Gammon and Velasquez proposed an algorithm to locate units of blood for African-American recipients with sickle cell disease, anti-hrB, and anti-D12. All identified African-American first time donors underwent Rh phenotyping (D, C, c, E, e), performed by a primary reference laboratory. The specimens from African-American r’r individuals were then sent to a secondary reference laboratory for hrB phenotyping after each subsequent donation. They found that out of 24 donors who typed r’r, seven were hrB-negative. It had previously been demonstrated that D-negative, hrB-negative donors may be found among African-American r’r individuals13. On a much larger scale, the American Rare Donor Program consists of more than 35,000 rare donors from the United States, Puerto Rico, and Milan, Italy. This program has been instrumental in identifying units of blood that are negative for high-prevalence Rh phenotypes such as hrB7,14.

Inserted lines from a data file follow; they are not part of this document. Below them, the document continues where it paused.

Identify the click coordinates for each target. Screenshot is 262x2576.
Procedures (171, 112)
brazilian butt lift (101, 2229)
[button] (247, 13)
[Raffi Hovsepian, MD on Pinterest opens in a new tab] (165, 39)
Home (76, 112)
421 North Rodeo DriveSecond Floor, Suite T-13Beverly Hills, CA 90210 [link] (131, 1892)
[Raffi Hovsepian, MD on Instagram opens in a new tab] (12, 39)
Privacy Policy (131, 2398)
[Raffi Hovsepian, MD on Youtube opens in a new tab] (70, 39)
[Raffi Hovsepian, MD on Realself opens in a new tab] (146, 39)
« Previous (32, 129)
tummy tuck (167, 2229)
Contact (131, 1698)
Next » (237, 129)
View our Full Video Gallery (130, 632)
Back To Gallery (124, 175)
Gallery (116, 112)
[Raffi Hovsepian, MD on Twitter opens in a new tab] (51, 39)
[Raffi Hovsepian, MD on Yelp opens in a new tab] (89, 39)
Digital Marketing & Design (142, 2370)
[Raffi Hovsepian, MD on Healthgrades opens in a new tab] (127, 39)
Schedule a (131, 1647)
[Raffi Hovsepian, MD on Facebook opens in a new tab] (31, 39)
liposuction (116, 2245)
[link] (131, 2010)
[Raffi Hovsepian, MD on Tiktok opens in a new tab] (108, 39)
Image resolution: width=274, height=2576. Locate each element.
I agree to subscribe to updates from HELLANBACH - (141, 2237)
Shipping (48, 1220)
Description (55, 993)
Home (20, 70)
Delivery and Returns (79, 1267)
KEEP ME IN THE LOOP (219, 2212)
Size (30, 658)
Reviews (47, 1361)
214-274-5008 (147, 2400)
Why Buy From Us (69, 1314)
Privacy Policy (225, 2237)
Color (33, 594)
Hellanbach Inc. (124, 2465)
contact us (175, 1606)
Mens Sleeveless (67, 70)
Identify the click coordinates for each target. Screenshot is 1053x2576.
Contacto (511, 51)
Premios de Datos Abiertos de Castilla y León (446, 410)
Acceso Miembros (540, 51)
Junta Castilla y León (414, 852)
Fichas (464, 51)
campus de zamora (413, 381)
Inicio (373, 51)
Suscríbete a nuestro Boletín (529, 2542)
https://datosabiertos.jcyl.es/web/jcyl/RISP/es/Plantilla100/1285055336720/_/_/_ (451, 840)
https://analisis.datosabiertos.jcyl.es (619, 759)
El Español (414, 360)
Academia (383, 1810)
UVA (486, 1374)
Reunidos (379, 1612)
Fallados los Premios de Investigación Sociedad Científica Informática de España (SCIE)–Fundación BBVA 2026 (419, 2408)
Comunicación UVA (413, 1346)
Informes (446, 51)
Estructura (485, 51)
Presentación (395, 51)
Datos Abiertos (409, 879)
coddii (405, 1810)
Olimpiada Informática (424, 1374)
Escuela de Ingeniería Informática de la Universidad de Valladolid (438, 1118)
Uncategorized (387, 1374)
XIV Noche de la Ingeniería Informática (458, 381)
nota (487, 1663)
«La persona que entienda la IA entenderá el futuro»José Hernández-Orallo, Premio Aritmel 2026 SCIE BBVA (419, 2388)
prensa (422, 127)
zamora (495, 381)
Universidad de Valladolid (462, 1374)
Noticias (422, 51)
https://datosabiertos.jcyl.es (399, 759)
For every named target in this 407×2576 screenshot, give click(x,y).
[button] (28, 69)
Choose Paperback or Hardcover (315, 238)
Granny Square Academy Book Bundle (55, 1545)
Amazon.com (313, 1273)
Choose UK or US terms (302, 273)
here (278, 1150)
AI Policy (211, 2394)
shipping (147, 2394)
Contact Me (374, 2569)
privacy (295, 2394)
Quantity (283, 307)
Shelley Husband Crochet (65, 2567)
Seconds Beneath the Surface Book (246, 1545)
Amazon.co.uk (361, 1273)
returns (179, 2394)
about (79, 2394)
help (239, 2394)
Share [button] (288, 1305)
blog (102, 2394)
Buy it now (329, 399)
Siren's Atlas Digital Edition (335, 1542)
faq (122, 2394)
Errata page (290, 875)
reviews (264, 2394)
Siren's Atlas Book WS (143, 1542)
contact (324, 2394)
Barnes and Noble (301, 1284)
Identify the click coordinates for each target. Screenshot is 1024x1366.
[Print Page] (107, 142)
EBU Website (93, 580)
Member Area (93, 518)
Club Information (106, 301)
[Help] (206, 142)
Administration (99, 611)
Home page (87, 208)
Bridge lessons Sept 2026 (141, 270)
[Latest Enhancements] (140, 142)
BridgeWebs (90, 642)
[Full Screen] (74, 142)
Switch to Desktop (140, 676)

Based on the considerable molecular heterogeneity of the RCHE locus, recent studies advocate molecular characterisation of selective exons in the RCHE gene among donors identified in such rare donor registries8. RHD and RHCE are two highly homologous genes that encode proteins that display D, and C or c and E or e antigens, respectively. At present, more than 120 different RHD variants, and approximately 50 different RHCE variants have been noted7. Patients, such as those described here, who are of African descent and have persistent anaemia or sickle cell disease, are often dependent on chronic transfusion therapy, and may have variant antigens that may make them more likely to produce unusual antibody combinations. In these patients, the finding of concurrent anti-E and an anti-hrB-like antibodies, though unusual, was not, therefore, entirely unexpected. In such patients, identifying additional antibodies and, subsequently, finding compatible blood proved a formidable challenge10.

These two cases highlight the difficulty entailed in blood bank laboratory testing of blood samples from certain individuals and the complexities involved in obtaining cross-match-compatible units for them. An algorithmic approach to Rh phenotyping of African-American donors provides a viable means to quicker, more efficient access to blood products for this particular population of patients.